(Stored data entries)

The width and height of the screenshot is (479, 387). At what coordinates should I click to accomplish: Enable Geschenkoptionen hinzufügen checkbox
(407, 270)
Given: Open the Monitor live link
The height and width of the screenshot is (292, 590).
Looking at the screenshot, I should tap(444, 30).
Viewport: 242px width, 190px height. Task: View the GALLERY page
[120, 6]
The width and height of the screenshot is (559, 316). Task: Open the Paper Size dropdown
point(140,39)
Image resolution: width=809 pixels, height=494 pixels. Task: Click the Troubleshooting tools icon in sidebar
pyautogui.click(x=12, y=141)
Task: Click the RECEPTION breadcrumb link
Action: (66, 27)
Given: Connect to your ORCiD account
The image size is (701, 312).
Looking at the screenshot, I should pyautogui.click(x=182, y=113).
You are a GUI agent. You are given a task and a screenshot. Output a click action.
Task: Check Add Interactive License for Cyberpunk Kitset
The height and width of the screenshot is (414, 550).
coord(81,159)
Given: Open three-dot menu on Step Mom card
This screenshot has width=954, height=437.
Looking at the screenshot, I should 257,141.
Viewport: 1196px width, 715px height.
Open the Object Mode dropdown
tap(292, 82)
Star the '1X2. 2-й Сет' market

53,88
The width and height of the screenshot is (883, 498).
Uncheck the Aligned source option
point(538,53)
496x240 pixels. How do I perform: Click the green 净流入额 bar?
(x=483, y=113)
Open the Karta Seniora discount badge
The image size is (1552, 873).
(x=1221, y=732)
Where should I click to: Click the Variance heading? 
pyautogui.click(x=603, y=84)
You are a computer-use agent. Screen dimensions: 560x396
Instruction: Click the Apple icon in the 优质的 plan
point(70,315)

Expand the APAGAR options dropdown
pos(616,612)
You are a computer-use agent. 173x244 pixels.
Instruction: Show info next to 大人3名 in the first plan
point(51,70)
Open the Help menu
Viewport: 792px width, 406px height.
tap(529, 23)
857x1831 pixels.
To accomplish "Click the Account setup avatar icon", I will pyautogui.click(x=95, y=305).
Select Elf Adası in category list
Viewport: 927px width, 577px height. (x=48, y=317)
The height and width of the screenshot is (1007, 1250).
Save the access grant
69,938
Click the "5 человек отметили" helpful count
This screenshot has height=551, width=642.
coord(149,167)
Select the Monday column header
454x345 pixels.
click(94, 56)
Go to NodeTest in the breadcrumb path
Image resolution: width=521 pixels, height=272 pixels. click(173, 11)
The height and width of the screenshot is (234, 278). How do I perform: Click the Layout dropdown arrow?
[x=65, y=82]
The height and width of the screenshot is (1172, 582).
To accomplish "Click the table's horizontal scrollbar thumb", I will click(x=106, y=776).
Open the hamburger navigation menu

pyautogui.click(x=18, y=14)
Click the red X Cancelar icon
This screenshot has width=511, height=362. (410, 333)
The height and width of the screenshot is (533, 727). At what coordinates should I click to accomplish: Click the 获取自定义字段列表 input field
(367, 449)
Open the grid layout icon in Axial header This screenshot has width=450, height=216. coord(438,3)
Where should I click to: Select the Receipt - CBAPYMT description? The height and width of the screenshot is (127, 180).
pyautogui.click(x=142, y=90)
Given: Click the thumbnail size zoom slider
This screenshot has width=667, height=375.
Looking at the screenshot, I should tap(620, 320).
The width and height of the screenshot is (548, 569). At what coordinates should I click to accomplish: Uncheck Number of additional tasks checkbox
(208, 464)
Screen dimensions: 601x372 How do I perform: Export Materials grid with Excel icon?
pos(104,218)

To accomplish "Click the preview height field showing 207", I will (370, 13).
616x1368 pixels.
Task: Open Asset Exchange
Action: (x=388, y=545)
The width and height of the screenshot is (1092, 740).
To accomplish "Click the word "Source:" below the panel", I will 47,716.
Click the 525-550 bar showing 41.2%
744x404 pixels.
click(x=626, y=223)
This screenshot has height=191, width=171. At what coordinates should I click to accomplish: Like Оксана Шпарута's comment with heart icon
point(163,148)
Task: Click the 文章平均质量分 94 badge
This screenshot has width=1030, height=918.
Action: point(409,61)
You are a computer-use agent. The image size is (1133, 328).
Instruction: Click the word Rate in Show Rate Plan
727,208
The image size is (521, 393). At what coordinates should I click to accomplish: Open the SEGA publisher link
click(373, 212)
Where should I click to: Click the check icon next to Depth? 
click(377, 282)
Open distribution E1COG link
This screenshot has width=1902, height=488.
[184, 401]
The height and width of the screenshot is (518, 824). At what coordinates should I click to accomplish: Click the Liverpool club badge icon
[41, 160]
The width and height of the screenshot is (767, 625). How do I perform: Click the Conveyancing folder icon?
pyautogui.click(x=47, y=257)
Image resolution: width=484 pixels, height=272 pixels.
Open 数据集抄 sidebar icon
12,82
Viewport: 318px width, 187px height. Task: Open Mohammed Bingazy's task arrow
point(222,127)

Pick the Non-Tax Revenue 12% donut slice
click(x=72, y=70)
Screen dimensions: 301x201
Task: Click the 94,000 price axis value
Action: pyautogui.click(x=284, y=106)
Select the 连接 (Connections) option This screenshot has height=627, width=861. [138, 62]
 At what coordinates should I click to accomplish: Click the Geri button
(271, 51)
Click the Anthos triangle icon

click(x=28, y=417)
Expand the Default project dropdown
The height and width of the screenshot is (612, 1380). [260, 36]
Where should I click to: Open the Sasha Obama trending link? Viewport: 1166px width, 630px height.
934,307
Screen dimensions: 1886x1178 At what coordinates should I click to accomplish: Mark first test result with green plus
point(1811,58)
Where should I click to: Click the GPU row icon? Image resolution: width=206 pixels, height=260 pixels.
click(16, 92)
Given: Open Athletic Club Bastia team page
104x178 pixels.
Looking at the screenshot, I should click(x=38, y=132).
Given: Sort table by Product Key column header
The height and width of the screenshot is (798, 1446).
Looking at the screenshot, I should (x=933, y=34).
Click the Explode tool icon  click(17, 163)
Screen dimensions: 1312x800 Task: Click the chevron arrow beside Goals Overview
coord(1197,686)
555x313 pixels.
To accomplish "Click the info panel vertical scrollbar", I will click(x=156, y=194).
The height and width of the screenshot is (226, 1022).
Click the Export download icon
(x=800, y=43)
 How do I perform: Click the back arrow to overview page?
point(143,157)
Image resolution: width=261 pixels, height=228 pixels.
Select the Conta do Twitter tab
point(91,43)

**What to produce**
A complete, exact copy of the records is what is needed.

**Answer space**
The width and height of the screenshot is (479, 387). At what coordinates should I click to accomplish: Enable Geschenkoptionen hinzufügen checkbox
(407, 270)
Given: Open the Monitor live link
The height and width of the screenshot is (292, 590).
Looking at the screenshot, I should tap(444, 30).
Viewport: 242px width, 190px height. Task: View the GALLERY page
[120, 6]
The width and height of the screenshot is (559, 316). Task: Open the Paper Size dropdown
point(140,39)
Image resolution: width=809 pixels, height=494 pixels. Task: Click the Troubleshooting tools icon in sidebar
pyautogui.click(x=12, y=141)
Task: Click the RECEPTION breadcrumb link
Action: (66, 27)
Given: Connect to your ORCiD account
The image size is (701, 312).
Looking at the screenshot, I should pyautogui.click(x=182, y=113).
You are a GUI agent. You are given a task and a screenshot. Output a click action.
Task: Check Add Interactive License for Cyberpunk Kitset
The height and width of the screenshot is (414, 550).
coord(81,159)
Given: Open three-dot menu on Step Mom card
This screenshot has width=954, height=437.
Looking at the screenshot, I should 257,141.
Viewport: 1196px width, 715px height.
Open the Object Mode dropdown
tap(292, 82)
Star the '1X2. 2-й Сет' market

53,88
The width and height of the screenshot is (883, 498).
Uncheck the Aligned source option
point(538,53)
496x240 pixels. How do I perform: Click the green 净流入额 bar?
(x=483, y=113)
Open the Karta Seniora discount badge
The image size is (1552, 873).
(x=1221, y=732)
Where should I click to: Click the Variance heading? 
pyautogui.click(x=603, y=84)
You are a computer-use agent. Screen dimensions: 560x396
Instruction: Click the Apple icon in the 优质的 plan
point(70,315)

Expand the APAGAR options dropdown
pos(616,612)
You are a computer-use agent. 173x244 pixels.
Instruction: Show info next to 大人3名 in the first plan
point(51,70)
Open the Help menu
Viewport: 792px width, 406px height.
tap(529, 23)
857x1831 pixels.
To accomplish "Click the Account setup avatar icon", I will pyautogui.click(x=95, y=305).
Select Elf Adası in category list
Viewport: 927px width, 577px height. (x=48, y=317)
The height and width of the screenshot is (1007, 1250).
Save the access grant
69,938
Click the "5 человек отметили" helpful count
This screenshot has height=551, width=642.
coord(149,167)
Select the Monday column header
454x345 pixels.
click(94, 56)
Go to NodeTest in the breadcrumb path
Image resolution: width=521 pixels, height=272 pixels. click(173, 11)
The height and width of the screenshot is (234, 278). How do I perform: Click the Layout dropdown arrow?
[x=65, y=82]
The height and width of the screenshot is (1172, 582).
To accomplish "Click the table's horizontal scrollbar thumb", I will click(x=106, y=776).
Open the hamburger navigation menu

pyautogui.click(x=18, y=14)
Click the red X Cancelar icon
This screenshot has width=511, height=362. (410, 333)
The height and width of the screenshot is (533, 727). At what coordinates should I click to accomplish: Click the 获取自定义字段列表 input field
(367, 449)
Open the grid layout icon in Axial header This screenshot has width=450, height=216. coord(438,3)
Where should I click to: Select the Receipt - CBAPYMT description? The height and width of the screenshot is (127, 180).
pyautogui.click(x=142, y=90)
Given: Click the thumbnail size zoom slider
This screenshot has width=667, height=375.
Looking at the screenshot, I should tap(620, 320).
The width and height of the screenshot is (548, 569). At what coordinates should I click to accomplish: Uncheck Number of additional tasks checkbox
(208, 464)
Screen dimensions: 601x372 How do I perform: Export Materials grid with Excel icon?
pos(104,218)

To accomplish "Click the preview height field showing 207", I will (370, 13).
616x1368 pixels.
Task: Open Asset Exchange
Action: (x=388, y=545)
The width and height of the screenshot is (1092, 740).
To accomplish "Click the word "Source:" below the panel", I will 47,716.
Click the 525-550 bar showing 41.2%
744x404 pixels.
click(x=626, y=223)
This screenshot has height=191, width=171. At what coordinates should I click to accomplish: Like Оксана Шпарута's comment with heart icon
point(163,148)
Task: Click the 文章平均质量分 94 badge
This screenshot has width=1030, height=918.
Action: point(409,61)
You are a computer-use agent. The image size is (1133, 328).
Instruction: Click the word Rate in Show Rate Plan
727,208
The image size is (521, 393). At what coordinates should I click to accomplish: Open the SEGA publisher link
click(373, 212)
Where should I click to: Click the check icon next to Depth? 
click(377, 282)
Open distribution E1COG link
This screenshot has width=1902, height=488.
[184, 401]
The height and width of the screenshot is (518, 824). At what coordinates should I click to accomplish: Click the Liverpool club badge icon
[41, 160]
The width and height of the screenshot is (767, 625). How do I perform: Click the Conveyancing folder icon?
pyautogui.click(x=47, y=257)
Image resolution: width=484 pixels, height=272 pixels.
Open 数据集抄 sidebar icon
12,82
Viewport: 318px width, 187px height. Task: Open Mohammed Bingazy's task arrow
point(222,127)

Pick the Non-Tax Revenue 12% donut slice
click(x=72, y=70)
Screen dimensions: 301x201
Task: Click the 94,000 price axis value
Action: pyautogui.click(x=284, y=106)
Select the 连接 (Connections) option This screenshot has height=627, width=861. [138, 62]
 At what coordinates should I click to accomplish: Click the Geri button
(271, 51)
Click the Anthos triangle icon

click(x=28, y=417)
Expand the Default project dropdown
The height and width of the screenshot is (612, 1380). [260, 36]
Where should I click to: Open the Sasha Obama trending link? Viewport: 1166px width, 630px height.
934,307
Screen dimensions: 1886x1178 At what coordinates should I click to accomplish: Mark first test result with green plus
point(1811,58)
Where should I click to: Click the GPU row icon? Image resolution: width=206 pixels, height=260 pixels.
click(16, 92)
Given: Open Athletic Club Bastia team page
104x178 pixels.
Looking at the screenshot, I should click(x=38, y=132).
Given: Sort table by Product Key column header
The height and width of the screenshot is (798, 1446).
Looking at the screenshot, I should (x=933, y=34).
Click the Explode tool icon  click(17, 163)
Screen dimensions: 1312x800 Task: Click the chevron arrow beside Goals Overview
coord(1197,686)
555x313 pixels.
To accomplish "Click the info panel vertical scrollbar", I will click(x=156, y=194).
The height and width of the screenshot is (226, 1022).
Click the Export download icon
(x=800, y=43)
 How do I perform: Click the back arrow to overview page?
point(143,157)
Image resolution: width=261 pixels, height=228 pixels.
Select the Conta do Twitter tab
point(91,43)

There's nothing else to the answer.